Yet he's right. And I say this as an enthusiastic Gentoo user who's done some automation to find optimum configurations. :)
In reality, though, building a kernel with LTO isn't going to take as long as, say, building LibreOffice, Firefox or Chromium. Those take sufficiently long that more than a few Gentoo users prefer to use binary ebuilds rather than build them themselves.
What's really needed here, though, are automated regression tests to improve the confidence that the output of an LTO build isn't the most likely source of problems. That's the kind of thing that would need massive corporate sponsorship to get off the ground, though; there's a *ton* of code in the kernel, and while it's reasonably well-organized, that's still a lot of tests to write.
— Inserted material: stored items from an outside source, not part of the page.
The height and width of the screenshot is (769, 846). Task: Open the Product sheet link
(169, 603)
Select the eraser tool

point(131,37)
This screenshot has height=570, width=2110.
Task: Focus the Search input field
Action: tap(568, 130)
It's also necessary to understand that you can't be 100% confident you've caught all possible compiler-introduced bugs. The best you might be able to do is identify the portions of the kernel which the LTO pass twiddled the most, and write additional tests to exercise that code from multiple angles.
I wonder if such an "LTO hotspot" analysis could be used to do certain high-level reasoning about the code. Being able to answer questions like "given that LTO-active regions have some relation to a property of the APIs in that area, is that property something we want to see more or less of in our APIs?" would be interesting; it could help inform tradeoffs in future designs of APIs.